A medula é retirada do interior de ossos da bacia, por meio de punções, e se recompõe em apenas 15 dias.
Os doadores preenchem um formulário com dados pessoais e é coletada uma amostra de sangue com 5ml para testes. Eles determinam as características genéticas que são necessárias para a compatibilidade entre o doador e o paciente.
Os dados pessoais e os resultados dos testes são armazenados em um sistema informatizado que faz o cruzamento com dados dos pacientes que estão precisando de um transplante.
Em caso de compatibilidade com um paciente, o doador é então chamado para exames complementares e para fazer a doação. O processo dura, em média, quatro meses.
Tire suas dúvidas sobre medula óssea
O que é medula óssea?
É um tecido líquido-gelatinoso que ocupa o interior dos ossos. É conhecida popularmente por "tutano". Na medula óssea são produzidos os componentes do sangue: as hemácias (glóbulos vermelhos), os leucócitos (glóbulos brancos) e as plaquetas. As hemácias transportam o oxigênio dos pulmões para as células de todo o nosso organismo e o gás carbônico das células para os pulmões, a fim de ser expirado. Os leucócitos são os agentes mais importantes do sistema de defesa do nosso organismo e nos defendem das infecções. As plaquetas compõem o sistema de coagulação do sangue.
Qual a diferença entre medula óssea e medula espinhal?
A medula óssea é um tecido líquido que ocupa a cavidade dos ossos. Já a medula espinhal é formada de tecido nervoso que ocupa o espaço dentro da coluna vertebral e tem como função transmitir os impulsos nervosos, a partir do cérebro, para todo o corpo.
O que é transplante de medula óssea?
É um tipo de tratamento proposto para algumas doenças que afetam as células do sangue, como leucemia e linfoma. Consiste na substituição de uma medula óssea doente, ou deficitária, por células normais de medula óssea, com o objetivo de reconstituição de uma medula saudável.
O transplante pode ser autogênico, quando a medula vem do próprio paciente. No transplante alogênico a medula vem de um doador. O transplante também pode ser feito a partir de células precursoras de medula óssea, obtidas do sangue circulante de um doador ou do sangue de cordão umbilical.
Quando é necessário o transplante?
Em doenças do sangue como a anemia aplástica grave, aplasia, mielodisplasias e em alguns tipos de leucemias, como a leucemia mielóide aguda, leucemia mielóide crônica, leucemia linfóide aguda. no mieloma múltiplo e linfomas, o transplante também pode ser indicado.
>> Quais os riscos para o paciente?
A boa evolução durante o transplante depende de vários fatores: o estágio da doença, o estado geral do paciente, boas condições nutricionais e clínicas, além do doador ideal.

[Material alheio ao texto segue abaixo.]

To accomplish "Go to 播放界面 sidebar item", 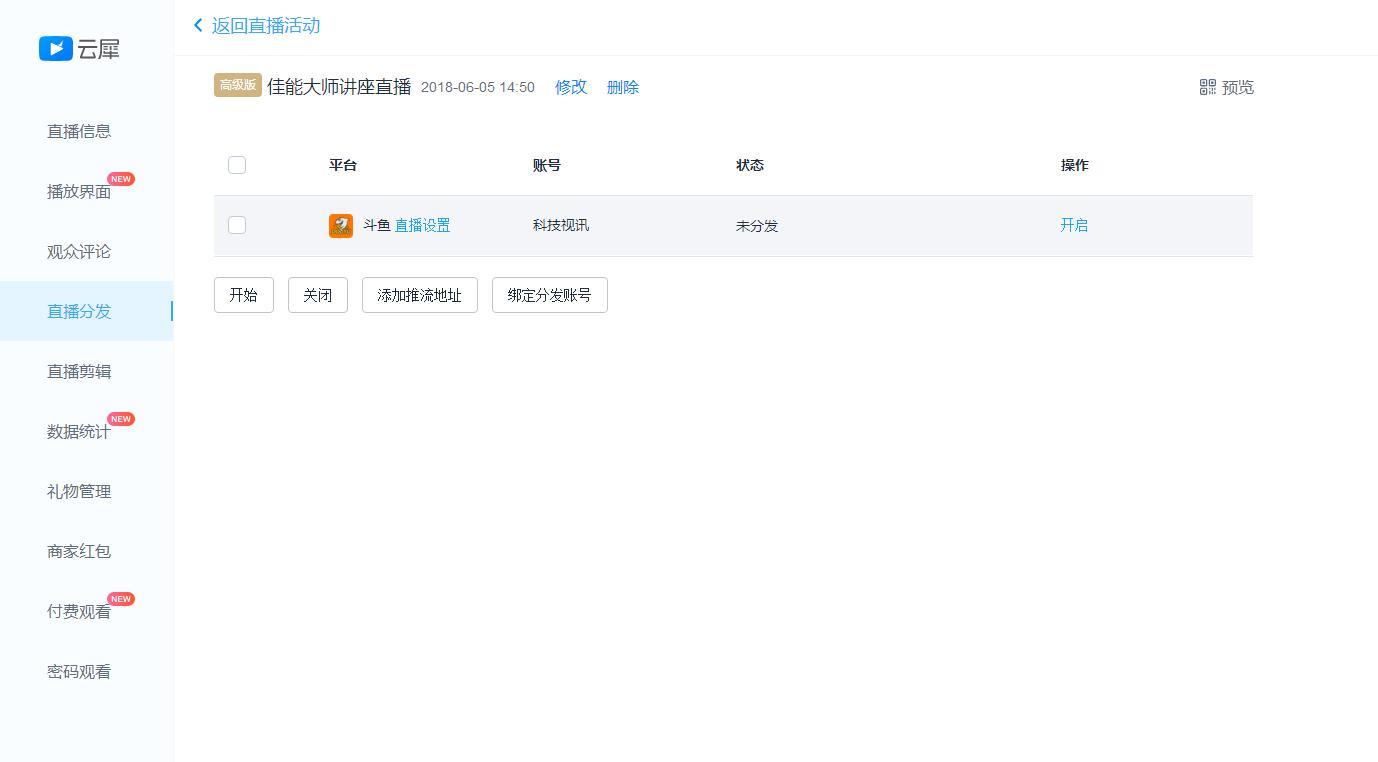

Os principais riscos se relacionam às infecções e às drogas quimioterápicas usadas durante o tratamento. Com a recuperação da medula, as novas células crescem com uma nova "memória" e, por serem células da defesa do organismo, podem reconhecer alguns órgãos do indivíduo como estranhos. Essa complicação, chamada de doença enxerto contra hospedeiro, é relativamente comum, de intensidade variável e pode ser controlada com medicamentos adequados. No transplante de medula, a rejeição é rara.

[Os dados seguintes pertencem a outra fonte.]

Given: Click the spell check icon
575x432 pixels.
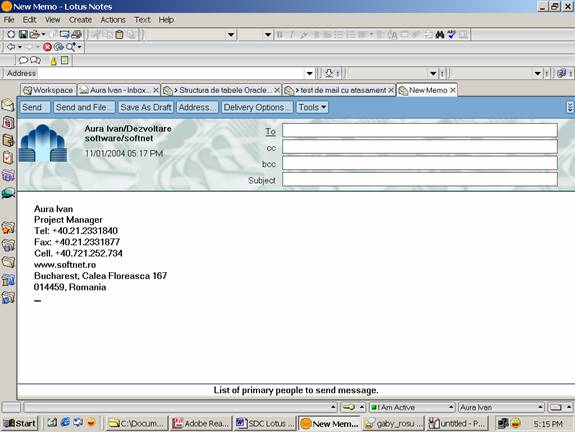Looking at the screenshot, I should pos(451,34).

>> Quais os riscos para o doador?
Os riscos são poucos e relacionados a um procedimento que precisa de anestesia, sendo retirada do doador a quantidade de medula óssea necessária (menos de 15%). Uma avaliação pré-operatória detalhada verifica as condições clínicas e cardiovasculares do doador.
>> O que é compatibilidade?
Para que se faça um transplante de medula é necessário que haja uma total compatibilidade entre doador e receptor. Caso contrário, a medula será rejeitada. Essa compatibilidade é determinada por um conjunto de genes localizados no cromossoma 6, que devem ser iguais no doador e receptor. A análise de compatibilidade é feita por meio de testes laboratoriais específicos, a partir de amostras de sangue do doador e receptor, chamados de exames de histocompatibilidade. Com base nas leis de genética, as chances de um indivíduo encontrar um doador ideal entre irmãos (mesmo pai e mesma mãe) é de 25%.
>> O que fazer quando não há um doador compatível?
A solução é fazer uma busca nos registros de doadores voluntários, tanto no Redome (Registro Nacional de Doadores Voluntários de Medula Óssea) quanto no exterior. No Brasil, a mistura de raças dificulta a localização de doadores compatíveis.